La Compagnie de la baie d'Hudson tenta d'abord de faire obstacle aux succès que remportaient les colporteurs en envoyant des représentants dans l'intérieur afin d'inciter les Amérindiens à ne pas tenir compte des offres des colporteurs et à se rendre aux comptoirs côtiers. L'inefficacité de cette tactique amena la Compagnie à abandonner en 1773 son système commercial fondé sur les comptoirs côtiers. L'année suivante, elle créa Cumberland House sur le lac Pine, près de la Saskatchewan en amont des Grand Rapids où la rivière pénètre dans le lac Winnipeg. Une trentaine d'années auparavant, Henley House avait été érigé au fond de la baie, sur l'Albany, à 240 kilomètres en amont de Fort Albany. À cette époque, la construction du poste n'avait pas été considérée par les directeurs de la Compagnie comme une dérogation à leur politique traditionnelle. Il s'agissait plutôt pour eux d'un bastion destiné à protéger les Amérindiens contre les déprédations des groupes de Canadiens en dérouine et à ravitailler les Amérindiens pour la dernière étape de leur voyage vers Fort Albany. La mise à sac de Henley House en 1755 et en 1759 confirmait les directeurs dans leur opinion selon laquelle le commerce à l'intérieur des terres comportait des risques et des frais. Toutefois, avec la construction de Cumberland House, la Compagnie abandonnait sa politique traditionnelle d'établissements au fond de la baie et commençait à pénétrer à l'intérieur des terres.

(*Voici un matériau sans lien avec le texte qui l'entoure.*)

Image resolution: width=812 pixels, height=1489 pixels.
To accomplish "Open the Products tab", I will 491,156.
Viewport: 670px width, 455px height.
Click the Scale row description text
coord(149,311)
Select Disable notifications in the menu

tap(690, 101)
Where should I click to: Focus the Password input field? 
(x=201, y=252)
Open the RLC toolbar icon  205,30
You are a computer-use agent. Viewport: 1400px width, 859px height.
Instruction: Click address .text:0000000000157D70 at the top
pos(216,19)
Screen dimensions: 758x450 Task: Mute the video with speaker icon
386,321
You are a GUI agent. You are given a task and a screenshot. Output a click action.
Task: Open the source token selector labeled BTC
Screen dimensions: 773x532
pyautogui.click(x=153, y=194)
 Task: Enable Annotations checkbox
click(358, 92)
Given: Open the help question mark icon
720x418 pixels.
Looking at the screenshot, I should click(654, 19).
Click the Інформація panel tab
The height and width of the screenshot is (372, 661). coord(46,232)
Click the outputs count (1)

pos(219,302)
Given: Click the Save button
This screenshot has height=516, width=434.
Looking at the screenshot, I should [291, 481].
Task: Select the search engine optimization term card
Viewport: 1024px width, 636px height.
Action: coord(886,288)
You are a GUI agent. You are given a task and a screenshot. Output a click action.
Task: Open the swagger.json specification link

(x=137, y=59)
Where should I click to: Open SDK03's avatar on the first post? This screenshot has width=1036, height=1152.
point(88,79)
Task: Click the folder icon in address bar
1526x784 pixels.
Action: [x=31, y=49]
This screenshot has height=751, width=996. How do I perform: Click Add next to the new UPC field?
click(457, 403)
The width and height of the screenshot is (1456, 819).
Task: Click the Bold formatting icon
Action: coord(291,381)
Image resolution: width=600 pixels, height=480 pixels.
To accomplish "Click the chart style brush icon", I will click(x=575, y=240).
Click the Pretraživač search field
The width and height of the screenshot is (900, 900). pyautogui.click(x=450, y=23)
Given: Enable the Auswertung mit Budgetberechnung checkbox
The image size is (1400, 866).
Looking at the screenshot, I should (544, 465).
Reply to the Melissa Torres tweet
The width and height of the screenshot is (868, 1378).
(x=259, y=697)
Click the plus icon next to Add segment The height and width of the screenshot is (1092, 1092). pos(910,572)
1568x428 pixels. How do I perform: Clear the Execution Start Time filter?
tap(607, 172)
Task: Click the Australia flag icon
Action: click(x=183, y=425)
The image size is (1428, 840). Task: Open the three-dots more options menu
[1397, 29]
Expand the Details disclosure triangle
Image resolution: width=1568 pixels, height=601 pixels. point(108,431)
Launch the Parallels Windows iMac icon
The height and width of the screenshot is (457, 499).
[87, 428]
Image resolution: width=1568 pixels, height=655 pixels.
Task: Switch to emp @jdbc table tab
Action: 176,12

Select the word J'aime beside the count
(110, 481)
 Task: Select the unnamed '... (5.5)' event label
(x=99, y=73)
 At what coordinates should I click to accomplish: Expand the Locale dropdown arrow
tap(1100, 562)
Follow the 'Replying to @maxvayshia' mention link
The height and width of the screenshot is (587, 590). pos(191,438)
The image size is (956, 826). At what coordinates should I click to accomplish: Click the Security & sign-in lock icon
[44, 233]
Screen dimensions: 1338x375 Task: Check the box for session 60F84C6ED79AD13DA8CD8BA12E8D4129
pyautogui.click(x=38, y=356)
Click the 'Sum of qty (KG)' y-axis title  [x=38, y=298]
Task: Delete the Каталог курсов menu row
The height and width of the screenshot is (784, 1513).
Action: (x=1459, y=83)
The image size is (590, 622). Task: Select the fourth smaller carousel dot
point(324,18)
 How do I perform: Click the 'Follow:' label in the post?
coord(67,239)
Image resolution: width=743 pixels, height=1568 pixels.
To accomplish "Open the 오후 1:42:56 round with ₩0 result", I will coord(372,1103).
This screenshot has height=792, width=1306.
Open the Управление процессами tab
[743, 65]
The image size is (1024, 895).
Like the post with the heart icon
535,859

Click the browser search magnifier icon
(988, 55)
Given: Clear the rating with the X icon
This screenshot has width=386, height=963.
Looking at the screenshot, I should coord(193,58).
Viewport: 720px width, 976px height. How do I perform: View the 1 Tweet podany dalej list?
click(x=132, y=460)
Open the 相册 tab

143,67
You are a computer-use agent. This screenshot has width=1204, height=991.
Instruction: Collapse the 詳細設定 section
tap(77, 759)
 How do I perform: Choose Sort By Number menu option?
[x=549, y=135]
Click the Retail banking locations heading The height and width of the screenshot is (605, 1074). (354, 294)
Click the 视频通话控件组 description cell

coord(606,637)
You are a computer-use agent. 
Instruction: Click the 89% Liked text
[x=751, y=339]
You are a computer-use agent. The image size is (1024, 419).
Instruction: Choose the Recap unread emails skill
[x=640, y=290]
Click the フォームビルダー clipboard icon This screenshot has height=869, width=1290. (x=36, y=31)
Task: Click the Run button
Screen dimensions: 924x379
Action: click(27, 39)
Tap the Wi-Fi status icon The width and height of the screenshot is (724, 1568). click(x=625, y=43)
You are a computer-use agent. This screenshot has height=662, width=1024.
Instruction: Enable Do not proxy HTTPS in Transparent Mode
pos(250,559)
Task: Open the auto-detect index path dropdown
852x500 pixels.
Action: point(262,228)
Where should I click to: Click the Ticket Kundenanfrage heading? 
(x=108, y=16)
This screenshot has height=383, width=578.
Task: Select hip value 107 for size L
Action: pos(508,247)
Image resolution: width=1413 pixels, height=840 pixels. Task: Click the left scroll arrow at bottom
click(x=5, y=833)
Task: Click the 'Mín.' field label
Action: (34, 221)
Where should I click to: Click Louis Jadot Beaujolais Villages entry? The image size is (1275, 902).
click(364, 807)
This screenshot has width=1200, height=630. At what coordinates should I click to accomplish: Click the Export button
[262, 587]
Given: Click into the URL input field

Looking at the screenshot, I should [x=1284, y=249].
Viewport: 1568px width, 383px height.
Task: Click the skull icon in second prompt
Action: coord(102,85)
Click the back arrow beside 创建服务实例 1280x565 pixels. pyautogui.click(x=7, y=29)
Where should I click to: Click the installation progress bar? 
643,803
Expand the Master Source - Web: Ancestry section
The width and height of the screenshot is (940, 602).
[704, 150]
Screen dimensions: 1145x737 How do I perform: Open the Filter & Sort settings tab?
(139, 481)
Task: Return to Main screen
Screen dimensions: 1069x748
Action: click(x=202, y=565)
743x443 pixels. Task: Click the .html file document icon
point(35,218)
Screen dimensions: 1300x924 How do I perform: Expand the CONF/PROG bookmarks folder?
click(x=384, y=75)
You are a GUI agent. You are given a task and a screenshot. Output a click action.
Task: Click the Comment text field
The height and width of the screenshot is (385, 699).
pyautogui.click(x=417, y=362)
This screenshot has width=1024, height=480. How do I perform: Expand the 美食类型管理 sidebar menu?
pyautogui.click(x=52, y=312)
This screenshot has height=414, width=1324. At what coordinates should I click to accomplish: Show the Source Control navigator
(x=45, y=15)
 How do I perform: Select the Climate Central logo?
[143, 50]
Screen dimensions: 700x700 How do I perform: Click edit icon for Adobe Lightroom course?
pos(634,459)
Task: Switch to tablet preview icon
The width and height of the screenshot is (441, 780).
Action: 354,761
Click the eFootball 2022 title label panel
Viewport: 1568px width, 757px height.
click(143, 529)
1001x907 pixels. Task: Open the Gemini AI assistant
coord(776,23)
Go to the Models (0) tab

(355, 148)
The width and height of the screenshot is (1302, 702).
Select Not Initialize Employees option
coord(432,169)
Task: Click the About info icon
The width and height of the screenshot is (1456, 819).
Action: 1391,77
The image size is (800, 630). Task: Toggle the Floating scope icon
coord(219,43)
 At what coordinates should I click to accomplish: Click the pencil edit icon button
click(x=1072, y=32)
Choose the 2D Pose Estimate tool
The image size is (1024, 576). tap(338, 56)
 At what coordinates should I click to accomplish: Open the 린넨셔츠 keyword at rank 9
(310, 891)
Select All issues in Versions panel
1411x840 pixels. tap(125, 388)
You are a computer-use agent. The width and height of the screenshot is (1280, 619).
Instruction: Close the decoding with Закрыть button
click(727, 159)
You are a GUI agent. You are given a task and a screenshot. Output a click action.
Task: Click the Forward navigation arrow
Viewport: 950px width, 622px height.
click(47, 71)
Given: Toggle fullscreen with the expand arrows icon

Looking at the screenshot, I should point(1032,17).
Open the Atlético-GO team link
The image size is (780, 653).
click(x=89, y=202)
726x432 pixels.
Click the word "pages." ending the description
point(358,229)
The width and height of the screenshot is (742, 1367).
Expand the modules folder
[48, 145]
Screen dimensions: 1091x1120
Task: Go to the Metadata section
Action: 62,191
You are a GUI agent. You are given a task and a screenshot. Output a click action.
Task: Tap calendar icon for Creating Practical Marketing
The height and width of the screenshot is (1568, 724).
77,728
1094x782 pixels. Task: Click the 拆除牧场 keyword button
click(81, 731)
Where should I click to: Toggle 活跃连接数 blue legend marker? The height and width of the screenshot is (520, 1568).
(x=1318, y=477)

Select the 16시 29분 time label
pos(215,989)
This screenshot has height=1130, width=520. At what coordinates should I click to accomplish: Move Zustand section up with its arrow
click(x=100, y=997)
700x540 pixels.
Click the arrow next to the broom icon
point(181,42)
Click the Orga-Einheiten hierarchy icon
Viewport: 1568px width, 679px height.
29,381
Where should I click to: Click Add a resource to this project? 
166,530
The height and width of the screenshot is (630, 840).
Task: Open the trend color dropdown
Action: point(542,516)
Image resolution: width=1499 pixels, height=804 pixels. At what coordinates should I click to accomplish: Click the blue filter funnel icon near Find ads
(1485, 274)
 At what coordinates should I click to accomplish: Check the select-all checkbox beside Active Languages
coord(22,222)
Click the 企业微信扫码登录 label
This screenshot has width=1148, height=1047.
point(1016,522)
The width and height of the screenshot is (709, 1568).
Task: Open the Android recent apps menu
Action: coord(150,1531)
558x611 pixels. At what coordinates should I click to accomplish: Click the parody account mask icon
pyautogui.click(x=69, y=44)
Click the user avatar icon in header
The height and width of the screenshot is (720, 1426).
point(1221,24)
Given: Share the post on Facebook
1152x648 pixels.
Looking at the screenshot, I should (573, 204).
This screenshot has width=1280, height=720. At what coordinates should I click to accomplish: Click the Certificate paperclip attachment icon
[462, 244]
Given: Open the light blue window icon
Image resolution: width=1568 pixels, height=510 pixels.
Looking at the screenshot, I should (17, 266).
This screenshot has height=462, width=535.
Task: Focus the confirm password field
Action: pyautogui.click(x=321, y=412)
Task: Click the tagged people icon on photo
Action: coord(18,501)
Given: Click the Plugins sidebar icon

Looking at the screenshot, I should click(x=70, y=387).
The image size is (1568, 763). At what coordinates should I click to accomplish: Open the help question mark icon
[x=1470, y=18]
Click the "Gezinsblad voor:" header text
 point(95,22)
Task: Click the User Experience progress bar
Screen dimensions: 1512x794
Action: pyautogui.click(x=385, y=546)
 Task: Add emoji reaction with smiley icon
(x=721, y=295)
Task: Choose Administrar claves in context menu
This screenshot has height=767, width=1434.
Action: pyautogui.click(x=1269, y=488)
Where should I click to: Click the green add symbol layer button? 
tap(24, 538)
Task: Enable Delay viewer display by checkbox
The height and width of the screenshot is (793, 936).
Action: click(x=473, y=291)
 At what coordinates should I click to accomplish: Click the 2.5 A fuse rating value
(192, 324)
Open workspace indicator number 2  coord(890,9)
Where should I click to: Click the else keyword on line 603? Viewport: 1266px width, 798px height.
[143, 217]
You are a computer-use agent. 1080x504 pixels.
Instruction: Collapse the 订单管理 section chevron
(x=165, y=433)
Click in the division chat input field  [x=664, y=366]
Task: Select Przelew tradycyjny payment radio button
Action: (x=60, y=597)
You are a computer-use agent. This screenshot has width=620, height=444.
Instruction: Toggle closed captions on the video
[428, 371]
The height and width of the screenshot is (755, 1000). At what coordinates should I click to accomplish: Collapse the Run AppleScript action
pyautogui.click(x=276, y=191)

À ce moment, il devint vite évident que la Compagnie de la baie d'Hudson souffrait d'un handicap hérité de sa politique d'immobilité. La technologie nécessaire pour se déplacer sur les voies d'eau de l'intérieur lui faisait défaut. On ne trouvait pas de bouleaux près des comptoirs de la côte ouest de la baie d'Hudson et il fallait se procurer l'écorce auprès des Amérindiens de l'intérieur des terres. Les Amérindiens qui construisaient des canots pour la Compagnie préféraient leur traditionnelle embarcation à deux places plutôt que le canot du nord qu'employait sa rivale, la Compagnie du Nord-Ouest, et qui pouvait transporter six personnes. Les employés «anglais» de la Compagnie n'avaient pas l'habileté nécessaire pour se servir des canots et les guerres européennes rendaient difficile le recrutement de jeunes hommes capables d'acquérir cette dextérité. Les tentatives pour employer des Amérindiens traiteurs échouèrent, parce que ceux-ci refusèrent d'accepter la position inférieure de «tripman» à laquelle voulait les réduire la Compagnie. Durant la période de quinze ans où la Compagnie cherchait à résoudre ses problèmes de transport, la Compagnie du Nord-Ouest établit sa suprématie dans la traite des fourrures. Il fallut encore une génération avant que le Compagnie de la baie d'Hudson puisse rivaliser avec succès avec sa concurrente de la région du Saint-Laurent.